Die Krise wird durch wachsende Ansprüche von Eltern und Verbänden verschärft. Mehrere Teilnehmer der Konferenz forderten, die Ausbildung zu den ohnehin zeitraubenden Trainerlizenz-Lehrgängen kostenfrei zu gestalten. Gleichzeitig hört man immer wieder Stimmen, mehr Elemente zum Erlernen von Sozialkompetenz in die Schulungen aufzunehmen. Was nützt es, wenn ein Trainer den nötigen Abstand der Markierungshütchen kennt, aber seine Spieler und deren Eltern nicht erreicht?
Auch das Thema Eltern fiel sehr häufig. Schafft es ein Trainer, seine Mannschaft richtig einzustellen, kann es durchaus passieren, dass sich auf der gegenüberliegenden Seite des Feldes eine Reihe von Erzeugern wie eine Art Zweitcoach aufführen. Am schlimmsten wird es, wenn der eigene Schützling nicht spielt. Dann wird schon mal unverhohlen gegen den Coach gehetzt und dessen Befähigung in Frage gestellt. Dass es obendrein immer weniger Schiedsrichter gibt, macht die Sache noch prekärer. Auch hierfür dürften übermotivierte Eltern ein Grund sein.
Wie kommen wir aus der Misere? DFB und Landesverbände müssen Rezepte finden. Das geht aber nicht allein in der Otto-Fleck-Schneise oder im neuen Elfenbeinturm DFB-Akademie. Der Sportwissenschaftler Harald Lange, einer der Teilnehmer der Konferenz, fordert dezentrale Initiativen – und dadurch mehr Vielfalt. Er warnte vor einer Bündelung der Kompetenzen in der DFB-Zentrale, von wo dann in der gewohnten Top-Down-Mentalität die Order an alle Vereine geht. Denn irren sich die allwissenden Experten dort, ist gleich eine ganze Generation von Spielerinnen und Spielern betroffen.
Vor allem braucht es Ideen, wie wir den Druck aus dem Jugendfußball rausnehmen und neue Interessierte für den Trainerjob gewinnen und diesen attraktiver gestalten können. Hierbei sollte der Fokus mehr auf der Breite als auf die Spitze gelegt werden. Wenn die Unterstützung an der Basis fehlt, wird auch in den hohen Ligen weniger Qualität ankommen.

# MITHILFE DER ANGABEN
1 > Wovor warnte der Sportwissenschaftler Harald Lange laut dem Text über die Krise im Jugendfußball?
2 > Schreibe eine Fortsetzung des Textes über die Krise im Jugendfußball, die nach seinem letzten Satz beginnt.

[Daten zur Zuordnung von Pixelkoordinaten]

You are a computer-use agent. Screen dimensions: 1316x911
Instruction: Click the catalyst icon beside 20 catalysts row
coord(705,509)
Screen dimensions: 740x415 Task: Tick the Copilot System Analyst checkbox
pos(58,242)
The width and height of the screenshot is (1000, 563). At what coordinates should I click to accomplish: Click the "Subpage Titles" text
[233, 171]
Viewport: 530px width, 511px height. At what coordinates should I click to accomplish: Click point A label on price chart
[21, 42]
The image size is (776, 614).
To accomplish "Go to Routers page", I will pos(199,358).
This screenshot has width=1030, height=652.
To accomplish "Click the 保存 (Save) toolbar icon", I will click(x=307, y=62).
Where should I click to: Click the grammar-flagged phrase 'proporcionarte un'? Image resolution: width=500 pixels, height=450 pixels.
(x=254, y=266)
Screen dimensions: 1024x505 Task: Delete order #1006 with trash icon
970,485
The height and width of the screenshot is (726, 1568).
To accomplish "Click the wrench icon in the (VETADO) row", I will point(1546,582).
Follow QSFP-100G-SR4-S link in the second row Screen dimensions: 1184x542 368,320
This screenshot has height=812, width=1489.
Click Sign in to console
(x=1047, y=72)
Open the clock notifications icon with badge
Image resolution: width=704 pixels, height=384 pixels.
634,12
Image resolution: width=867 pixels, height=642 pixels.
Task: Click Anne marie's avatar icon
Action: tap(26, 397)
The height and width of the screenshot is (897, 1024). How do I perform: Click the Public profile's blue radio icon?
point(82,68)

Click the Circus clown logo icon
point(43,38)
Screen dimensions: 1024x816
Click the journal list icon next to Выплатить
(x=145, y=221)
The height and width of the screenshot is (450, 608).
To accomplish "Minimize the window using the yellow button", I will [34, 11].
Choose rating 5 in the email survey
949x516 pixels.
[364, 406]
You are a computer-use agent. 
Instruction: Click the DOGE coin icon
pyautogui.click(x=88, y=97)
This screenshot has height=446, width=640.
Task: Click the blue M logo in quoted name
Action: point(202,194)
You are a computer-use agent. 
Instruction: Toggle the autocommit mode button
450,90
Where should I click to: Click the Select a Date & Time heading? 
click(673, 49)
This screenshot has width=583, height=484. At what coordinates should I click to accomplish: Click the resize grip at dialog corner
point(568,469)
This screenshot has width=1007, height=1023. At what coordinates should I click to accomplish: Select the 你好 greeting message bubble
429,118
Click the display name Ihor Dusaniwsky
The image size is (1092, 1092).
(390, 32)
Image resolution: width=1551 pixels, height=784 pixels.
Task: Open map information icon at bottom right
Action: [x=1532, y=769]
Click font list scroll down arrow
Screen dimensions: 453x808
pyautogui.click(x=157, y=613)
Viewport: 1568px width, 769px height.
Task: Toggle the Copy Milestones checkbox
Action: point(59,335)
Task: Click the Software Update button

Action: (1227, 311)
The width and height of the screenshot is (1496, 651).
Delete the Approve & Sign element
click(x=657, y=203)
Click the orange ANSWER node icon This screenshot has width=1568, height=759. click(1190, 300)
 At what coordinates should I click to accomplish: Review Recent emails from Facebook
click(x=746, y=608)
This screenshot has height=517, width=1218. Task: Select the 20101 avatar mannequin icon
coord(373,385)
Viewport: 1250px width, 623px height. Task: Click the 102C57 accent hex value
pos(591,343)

# ANTWORTEN JE AUFGABE
1 > Vor einer Bündelung der Kompetenzen in der DFB-Zentrale.

2 >
Zusammenfassend ist festzustellen, dass der Jugendfußball vor Herausforderungen immensen Ausmaßes steht. Diese zu bewältigen können nur in einer großen Solidargemeinschaft aus DFB, Landesverbänden, Profi- und Amateurvereinen bewältigt werden. Sie sollte aber auch zwingend Politik, Verwaltung, Bildungswesen und Wirtschaft einbeziehen, schließlich gilt der Verein nicht nur als Schule der Demokratie, sondern auch als dritter Bildungsort, aus dem die allseits so begehrten Fachkräfte von morgen kommen.
Bleiben die Eltern, ein nicht zu unterschätzender Faktor. Immerhin gibt es die großartige Susanne Amar, die sich als Coach auf den Umgang mit Fußballeltern spezialisiert hat. Ich prognostiziere, dass sie künftig nicht an zu wenig Anfragen zu leiden hat. Und noch eine Vorhersage: Lernt der DFB nicht, die Nöte und Sorgen der Basis zu verstehen, werden sich Parallelstrukturen bilden. Das könnte schneller geschehen, als es sich die Funktionäre dort vorstellen.
Gerd Thomas
Gerd Thomas ist seit 2017 Erster Vorsitzender (seit 2003 im Vorstand) des FC Internationale Berlin. 2013 zeichnete der DFB den Verein mit dem Integrationspreis aus.